Warner, to summarize, is basically saying that he doesn't care much about what Imus said on the air, and that we should take responsibility for ourselves rather than fretting about what other people say. Many of his commenters are disagreeing, saying that Imus is perpetuating racist attitudes in society, and he's rightfully being held responsible for his words by being fired.

I think there's a deeper point here, that hopefully Warner is getting at. When we stop people from saying offensive things on the grounds that it will have some general effect on the "public mind", we're encouraging people to value the state of this "public mind", rather than being skeptical of it.
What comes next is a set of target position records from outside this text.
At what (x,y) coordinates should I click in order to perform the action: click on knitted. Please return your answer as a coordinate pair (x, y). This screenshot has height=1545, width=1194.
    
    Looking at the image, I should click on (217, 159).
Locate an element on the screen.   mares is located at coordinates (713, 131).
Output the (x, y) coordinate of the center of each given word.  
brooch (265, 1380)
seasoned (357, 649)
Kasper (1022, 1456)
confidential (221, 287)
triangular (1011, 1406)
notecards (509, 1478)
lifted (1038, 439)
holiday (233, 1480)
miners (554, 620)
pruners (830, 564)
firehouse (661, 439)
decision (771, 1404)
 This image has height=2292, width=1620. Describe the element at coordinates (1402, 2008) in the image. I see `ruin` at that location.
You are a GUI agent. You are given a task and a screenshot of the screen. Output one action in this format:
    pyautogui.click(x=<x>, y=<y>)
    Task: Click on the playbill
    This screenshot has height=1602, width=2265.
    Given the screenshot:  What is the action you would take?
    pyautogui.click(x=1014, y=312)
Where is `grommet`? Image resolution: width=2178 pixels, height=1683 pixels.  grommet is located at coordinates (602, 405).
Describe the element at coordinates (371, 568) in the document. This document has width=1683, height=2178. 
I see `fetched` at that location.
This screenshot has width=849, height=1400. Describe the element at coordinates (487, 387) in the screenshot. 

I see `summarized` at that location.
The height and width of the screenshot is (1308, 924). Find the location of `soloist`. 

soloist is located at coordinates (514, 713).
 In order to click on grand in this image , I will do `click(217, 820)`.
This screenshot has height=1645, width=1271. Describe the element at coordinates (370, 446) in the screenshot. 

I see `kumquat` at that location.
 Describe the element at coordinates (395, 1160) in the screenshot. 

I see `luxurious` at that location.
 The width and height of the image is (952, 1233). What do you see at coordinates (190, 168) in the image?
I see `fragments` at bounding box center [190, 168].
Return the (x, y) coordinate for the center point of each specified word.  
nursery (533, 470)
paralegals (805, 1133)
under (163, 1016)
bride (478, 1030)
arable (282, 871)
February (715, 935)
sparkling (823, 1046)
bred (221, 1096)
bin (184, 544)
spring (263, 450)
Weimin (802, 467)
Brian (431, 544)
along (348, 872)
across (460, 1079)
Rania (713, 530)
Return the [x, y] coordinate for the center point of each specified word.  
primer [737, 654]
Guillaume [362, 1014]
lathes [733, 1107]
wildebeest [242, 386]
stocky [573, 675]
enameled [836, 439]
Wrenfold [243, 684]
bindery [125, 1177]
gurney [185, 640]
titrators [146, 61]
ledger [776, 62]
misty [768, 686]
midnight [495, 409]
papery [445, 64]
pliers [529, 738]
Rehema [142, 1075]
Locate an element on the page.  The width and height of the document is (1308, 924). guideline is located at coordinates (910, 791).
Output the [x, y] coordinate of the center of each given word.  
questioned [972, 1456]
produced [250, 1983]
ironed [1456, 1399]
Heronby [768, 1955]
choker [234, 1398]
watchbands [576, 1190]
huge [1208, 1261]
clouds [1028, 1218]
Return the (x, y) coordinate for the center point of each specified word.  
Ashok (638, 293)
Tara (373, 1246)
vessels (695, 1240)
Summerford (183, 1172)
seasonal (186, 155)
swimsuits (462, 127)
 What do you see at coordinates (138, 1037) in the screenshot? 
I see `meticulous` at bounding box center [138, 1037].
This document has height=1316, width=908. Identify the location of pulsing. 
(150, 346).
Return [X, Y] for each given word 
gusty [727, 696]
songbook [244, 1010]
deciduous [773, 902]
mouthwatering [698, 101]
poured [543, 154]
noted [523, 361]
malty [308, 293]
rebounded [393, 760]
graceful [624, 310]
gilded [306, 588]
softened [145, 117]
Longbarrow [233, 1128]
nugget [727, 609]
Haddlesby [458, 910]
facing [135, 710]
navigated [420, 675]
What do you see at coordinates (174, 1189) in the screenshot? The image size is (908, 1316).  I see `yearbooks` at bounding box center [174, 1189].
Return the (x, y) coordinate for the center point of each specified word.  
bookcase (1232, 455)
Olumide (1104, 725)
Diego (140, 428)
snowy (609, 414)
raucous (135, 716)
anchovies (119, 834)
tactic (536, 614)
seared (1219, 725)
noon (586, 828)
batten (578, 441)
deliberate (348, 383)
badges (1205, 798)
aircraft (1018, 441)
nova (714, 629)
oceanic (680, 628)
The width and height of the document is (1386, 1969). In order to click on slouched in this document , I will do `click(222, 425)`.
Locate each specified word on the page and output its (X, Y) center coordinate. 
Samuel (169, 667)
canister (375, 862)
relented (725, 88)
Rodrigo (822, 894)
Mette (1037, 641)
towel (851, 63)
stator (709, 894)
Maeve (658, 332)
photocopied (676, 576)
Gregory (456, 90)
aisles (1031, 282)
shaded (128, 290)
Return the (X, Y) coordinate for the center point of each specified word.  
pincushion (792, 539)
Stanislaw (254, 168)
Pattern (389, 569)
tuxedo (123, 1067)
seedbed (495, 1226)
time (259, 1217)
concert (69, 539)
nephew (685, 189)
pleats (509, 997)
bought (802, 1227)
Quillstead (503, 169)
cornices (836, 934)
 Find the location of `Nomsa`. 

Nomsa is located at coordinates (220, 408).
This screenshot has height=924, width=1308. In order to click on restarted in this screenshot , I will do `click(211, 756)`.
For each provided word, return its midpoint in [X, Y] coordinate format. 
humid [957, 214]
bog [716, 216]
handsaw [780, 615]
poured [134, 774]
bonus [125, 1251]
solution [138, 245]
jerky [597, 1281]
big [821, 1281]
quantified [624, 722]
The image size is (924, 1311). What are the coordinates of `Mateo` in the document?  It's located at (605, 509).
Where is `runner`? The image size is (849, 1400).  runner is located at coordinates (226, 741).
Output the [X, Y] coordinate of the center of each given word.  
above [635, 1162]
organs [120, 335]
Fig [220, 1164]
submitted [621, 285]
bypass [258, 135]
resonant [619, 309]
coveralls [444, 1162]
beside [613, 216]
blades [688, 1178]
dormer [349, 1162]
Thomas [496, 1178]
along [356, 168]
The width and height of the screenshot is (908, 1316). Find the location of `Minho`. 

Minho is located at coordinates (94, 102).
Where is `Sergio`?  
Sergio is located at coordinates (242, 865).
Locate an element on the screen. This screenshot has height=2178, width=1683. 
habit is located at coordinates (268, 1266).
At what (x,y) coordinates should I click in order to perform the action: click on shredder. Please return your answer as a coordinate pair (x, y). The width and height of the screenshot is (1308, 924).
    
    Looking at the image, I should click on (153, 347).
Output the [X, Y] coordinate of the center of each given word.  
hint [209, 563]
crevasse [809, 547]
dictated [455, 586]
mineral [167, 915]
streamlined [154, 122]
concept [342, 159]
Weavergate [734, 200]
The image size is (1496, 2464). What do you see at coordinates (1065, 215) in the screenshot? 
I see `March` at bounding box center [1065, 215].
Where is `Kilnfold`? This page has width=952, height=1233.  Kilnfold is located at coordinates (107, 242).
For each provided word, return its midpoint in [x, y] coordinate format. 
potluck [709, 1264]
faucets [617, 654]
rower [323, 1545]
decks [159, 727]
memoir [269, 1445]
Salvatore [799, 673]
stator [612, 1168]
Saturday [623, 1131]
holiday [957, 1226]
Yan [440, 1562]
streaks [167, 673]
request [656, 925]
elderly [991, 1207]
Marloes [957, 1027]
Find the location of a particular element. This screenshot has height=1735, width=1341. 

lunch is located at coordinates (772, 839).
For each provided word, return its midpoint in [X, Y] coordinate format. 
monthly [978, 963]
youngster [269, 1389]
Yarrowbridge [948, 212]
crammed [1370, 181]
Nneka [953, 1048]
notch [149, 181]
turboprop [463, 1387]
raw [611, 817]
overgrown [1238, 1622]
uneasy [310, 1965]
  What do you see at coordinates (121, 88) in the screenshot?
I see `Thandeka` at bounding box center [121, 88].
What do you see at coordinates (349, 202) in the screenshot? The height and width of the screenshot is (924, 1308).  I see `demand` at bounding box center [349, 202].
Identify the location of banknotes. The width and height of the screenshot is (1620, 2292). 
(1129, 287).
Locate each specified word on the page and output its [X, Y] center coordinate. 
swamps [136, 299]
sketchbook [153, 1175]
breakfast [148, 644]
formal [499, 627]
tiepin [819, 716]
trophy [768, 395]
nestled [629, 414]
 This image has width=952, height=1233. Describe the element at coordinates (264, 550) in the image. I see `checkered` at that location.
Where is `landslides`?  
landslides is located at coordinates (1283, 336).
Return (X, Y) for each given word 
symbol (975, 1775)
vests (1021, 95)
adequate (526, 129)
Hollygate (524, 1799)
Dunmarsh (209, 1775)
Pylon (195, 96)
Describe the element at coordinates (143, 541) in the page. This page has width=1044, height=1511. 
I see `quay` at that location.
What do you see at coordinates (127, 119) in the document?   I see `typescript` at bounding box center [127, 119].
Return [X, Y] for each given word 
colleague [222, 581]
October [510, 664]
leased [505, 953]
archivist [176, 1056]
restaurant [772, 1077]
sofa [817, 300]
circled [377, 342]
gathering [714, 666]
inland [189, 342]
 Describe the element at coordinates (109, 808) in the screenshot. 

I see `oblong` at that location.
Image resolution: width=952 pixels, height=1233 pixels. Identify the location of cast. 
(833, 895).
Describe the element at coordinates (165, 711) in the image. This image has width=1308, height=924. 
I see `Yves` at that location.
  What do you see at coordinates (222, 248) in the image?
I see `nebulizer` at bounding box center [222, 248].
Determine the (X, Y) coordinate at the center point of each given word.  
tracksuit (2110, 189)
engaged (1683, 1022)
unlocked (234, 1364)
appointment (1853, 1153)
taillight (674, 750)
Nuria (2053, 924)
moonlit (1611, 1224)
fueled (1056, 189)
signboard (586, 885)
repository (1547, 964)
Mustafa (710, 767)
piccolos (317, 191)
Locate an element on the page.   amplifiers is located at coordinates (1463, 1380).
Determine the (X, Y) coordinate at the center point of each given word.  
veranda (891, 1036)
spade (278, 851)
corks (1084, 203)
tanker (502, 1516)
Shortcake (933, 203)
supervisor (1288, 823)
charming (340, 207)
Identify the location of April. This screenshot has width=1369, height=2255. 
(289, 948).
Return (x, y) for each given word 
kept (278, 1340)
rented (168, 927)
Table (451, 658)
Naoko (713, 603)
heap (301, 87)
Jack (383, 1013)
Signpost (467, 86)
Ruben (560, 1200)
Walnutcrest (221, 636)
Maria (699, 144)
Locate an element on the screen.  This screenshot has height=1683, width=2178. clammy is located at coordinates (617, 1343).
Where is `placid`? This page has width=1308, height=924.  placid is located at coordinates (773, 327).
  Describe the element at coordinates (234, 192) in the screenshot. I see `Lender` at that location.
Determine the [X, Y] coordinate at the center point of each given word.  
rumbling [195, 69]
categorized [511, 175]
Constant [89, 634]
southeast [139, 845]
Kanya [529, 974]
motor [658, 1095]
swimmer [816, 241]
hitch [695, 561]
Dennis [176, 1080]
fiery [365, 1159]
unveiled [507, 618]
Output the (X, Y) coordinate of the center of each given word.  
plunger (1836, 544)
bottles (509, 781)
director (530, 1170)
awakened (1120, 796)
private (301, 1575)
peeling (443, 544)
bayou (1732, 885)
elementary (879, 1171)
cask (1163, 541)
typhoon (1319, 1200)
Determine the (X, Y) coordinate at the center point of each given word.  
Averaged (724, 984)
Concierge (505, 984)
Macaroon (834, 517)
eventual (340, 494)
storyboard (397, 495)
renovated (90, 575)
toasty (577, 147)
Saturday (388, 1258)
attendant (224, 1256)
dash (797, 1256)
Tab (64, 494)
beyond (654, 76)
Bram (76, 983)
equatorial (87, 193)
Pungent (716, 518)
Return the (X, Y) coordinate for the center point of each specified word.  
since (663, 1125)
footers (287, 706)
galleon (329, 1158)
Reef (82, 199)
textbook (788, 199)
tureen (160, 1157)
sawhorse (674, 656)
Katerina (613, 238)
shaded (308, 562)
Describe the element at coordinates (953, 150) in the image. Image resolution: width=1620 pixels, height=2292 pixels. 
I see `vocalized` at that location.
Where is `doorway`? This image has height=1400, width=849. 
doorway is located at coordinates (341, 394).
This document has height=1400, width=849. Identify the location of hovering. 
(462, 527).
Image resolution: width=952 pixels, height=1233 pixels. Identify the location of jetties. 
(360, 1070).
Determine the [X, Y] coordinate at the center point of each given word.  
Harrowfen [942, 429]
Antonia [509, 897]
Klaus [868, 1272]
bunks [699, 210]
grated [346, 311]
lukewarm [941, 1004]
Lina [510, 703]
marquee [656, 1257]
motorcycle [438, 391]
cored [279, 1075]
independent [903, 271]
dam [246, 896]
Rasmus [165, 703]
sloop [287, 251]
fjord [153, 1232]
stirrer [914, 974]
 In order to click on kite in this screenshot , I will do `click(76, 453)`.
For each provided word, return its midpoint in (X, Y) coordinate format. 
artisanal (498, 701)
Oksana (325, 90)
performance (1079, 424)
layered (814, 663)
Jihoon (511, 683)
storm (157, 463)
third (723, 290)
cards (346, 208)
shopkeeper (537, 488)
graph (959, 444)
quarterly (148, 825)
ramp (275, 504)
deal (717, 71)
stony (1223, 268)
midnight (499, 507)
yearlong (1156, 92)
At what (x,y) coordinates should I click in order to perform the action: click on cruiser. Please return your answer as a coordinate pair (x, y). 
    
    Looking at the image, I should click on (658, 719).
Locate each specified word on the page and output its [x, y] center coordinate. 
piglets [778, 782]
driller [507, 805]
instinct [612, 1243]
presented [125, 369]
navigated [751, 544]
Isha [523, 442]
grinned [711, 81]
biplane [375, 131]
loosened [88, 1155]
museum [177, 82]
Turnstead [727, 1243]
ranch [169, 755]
It's vitally important for the health of a society, for people to think skeptically. They must be able to hold onto their beliefs and opinions despite appeals to mob mentality, despite crazes and manias, despite panic and terror and lies and promises. We have to know that the "public mind" is untrustworthy, so we will never be tempted to use it to excuse ourselves from moral behavior.

When we attempt to scrub the airwaves of any bad ideas that might influence people, we cause the same sort of problem as overuse of antibiotics. People accustomed to hearing only socially acceptable stuff on the radio will not get much practice in distinguishing what they hear from what they have seen to be true with their own eyes. Their defenses will be down. But people who are used to hearing a lot of bullshit on the radio will get practice at questioning everything they hear.

Saturday, April 07, 2007

Advice to Any Random Tourist

Advice to Any Random Tourist
Instead of trying to understand
or the scent of everything

keep trying to magnify
your soul lost and little
like a mustard bean
soft and little

set ever so carefully
in the center
of a lone placemat
scuffed and brittle

--Nicole Marie Beatty

(Wow -- ain't the internet great? I saw this poem on a bus, years ago, as a tourist in San Francisco, and jotted it down because I liked it. I just found that piece of paper and decided to type it up so I could throw out the paper. But I googled the title, and found it here!)

Sunday, April 01, 2007

Sports Rivalry -- I don't get it

There is a great article on The Situationist about March Madness and sports fandom.

For some reason, this enthusiasm for one team over another is something I don't experience very strongly. I occasionally go to a football game with my boyfriend, and once I identify what colors "our" team's uniform is, I do find myself watching the game from their perspective and hoping they win. But it's just not a very strong preference -- I'll find myself cheering after an impressive run or something by the other team.

I'm not sure why I'm like that. Seems like a pretty normal thing for people to strongly identify with a team, nation, university, or any other in-group that presents itself. It's obviously irrational, and my boyfriend, for example, will happily admit that it's irrational but that it's fun to get caught up in it anyway. But he's pretty balanced about it, compared to some other fans I see. We sat behind a guy at a Crush game the other night who was on his feet the whole time, yelling, red in the face, looking genuinely upset and angry with every referee call that went against the Crush. He was disturbing for two reasons: he seemed incapable of believing that his team was capable of an error; and he wasn't equally gleeful when things went his way. I wonder if for a guy like that, his whole life isn't just one bad day after another.

Must be some personality trait that you just kind of have or don't have, and I come up deficient. I guess I sometimes get a little smug about thinking I'm more rational that everyone else, but the fact is most of the sanest, most rational people I know are sports fans, and they can easily separate the fun of boosterism from rational analysis of a situation. I wonder if there's some benefit to that mental trait, that I'm missing out on.